Secondly, the critical point we want to illustrate in this section is that additional tools from learning analytics can be added to or embedded within the traditional measurement model. Below we show an example of such embedding through an automated scoring engine. The scores produced by a scoring engine can be merged into a data set to be analysed by a measurement model. As an example, some of the complex student work products from the Arctic Trek module were also analysed under a learning analytics approach called “sentiment analysis” which involves predictions of team success in the collaborative notebooks.

In this example, some notebooks that were identified to be used for a training set of the LA engine were initially handscored using traditional tools such as rubrics and exemplars. A collection of 28 hand-scored notebooks, which were the work products from approximately 112 students, provided this training set. The training set was then analysed by RapidMiner (Hofmann and Klinkenberg 2013) for the LA sentiment analysis approach.

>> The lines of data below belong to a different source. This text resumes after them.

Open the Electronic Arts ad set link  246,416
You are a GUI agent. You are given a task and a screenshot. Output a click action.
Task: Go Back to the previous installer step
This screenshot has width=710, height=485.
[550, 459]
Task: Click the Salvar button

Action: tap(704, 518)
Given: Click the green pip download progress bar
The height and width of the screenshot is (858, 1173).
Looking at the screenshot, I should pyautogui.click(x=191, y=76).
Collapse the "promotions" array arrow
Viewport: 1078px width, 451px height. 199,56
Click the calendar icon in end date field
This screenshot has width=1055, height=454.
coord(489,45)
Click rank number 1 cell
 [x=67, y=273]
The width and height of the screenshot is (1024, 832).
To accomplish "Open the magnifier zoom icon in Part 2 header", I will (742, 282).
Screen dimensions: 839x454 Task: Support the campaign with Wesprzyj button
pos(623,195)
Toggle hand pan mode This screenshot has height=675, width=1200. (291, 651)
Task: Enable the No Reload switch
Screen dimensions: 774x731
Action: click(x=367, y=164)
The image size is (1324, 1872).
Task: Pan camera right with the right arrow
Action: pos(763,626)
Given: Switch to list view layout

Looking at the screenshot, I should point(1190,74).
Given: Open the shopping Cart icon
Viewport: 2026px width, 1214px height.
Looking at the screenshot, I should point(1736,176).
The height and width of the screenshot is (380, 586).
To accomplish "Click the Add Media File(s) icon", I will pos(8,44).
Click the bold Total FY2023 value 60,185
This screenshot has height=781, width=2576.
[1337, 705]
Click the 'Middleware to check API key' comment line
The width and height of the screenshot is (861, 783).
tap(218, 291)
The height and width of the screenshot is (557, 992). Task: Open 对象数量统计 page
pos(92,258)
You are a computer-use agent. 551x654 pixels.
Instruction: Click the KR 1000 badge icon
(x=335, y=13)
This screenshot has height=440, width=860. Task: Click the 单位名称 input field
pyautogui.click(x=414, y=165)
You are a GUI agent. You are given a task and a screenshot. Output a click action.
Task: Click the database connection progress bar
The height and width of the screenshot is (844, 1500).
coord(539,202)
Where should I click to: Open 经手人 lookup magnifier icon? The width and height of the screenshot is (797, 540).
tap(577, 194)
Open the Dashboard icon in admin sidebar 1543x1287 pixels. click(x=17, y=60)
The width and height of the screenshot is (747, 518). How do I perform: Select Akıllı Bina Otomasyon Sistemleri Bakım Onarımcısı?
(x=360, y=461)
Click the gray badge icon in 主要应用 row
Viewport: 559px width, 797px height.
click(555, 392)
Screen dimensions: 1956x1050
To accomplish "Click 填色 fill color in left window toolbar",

Sentiment analysis in RapidMiner is an LA technique that aims to extract information from large full-text data sources such as online reviews and social media discussions. It can be used to interpret and optimize what is being thought, said, or discussed about a company or its products—or in this example, it is used to analyze what is being discussed in a collaborative learning situation the ATC21S Arctic Trek task.

The main idea in sentiment analysis is to classify an expressed opinion in a document, in a sentence or an entity feature, as positive or negative. In this example, “positive” means that the notebook shows some good evidence of learning in networks, based on the construct conceptualization described above. To calibrate the engine, first, both positive and negative “scores” of the task results are analysed—or in other words, a training set of scored collaborative notebooks are provided to the engine.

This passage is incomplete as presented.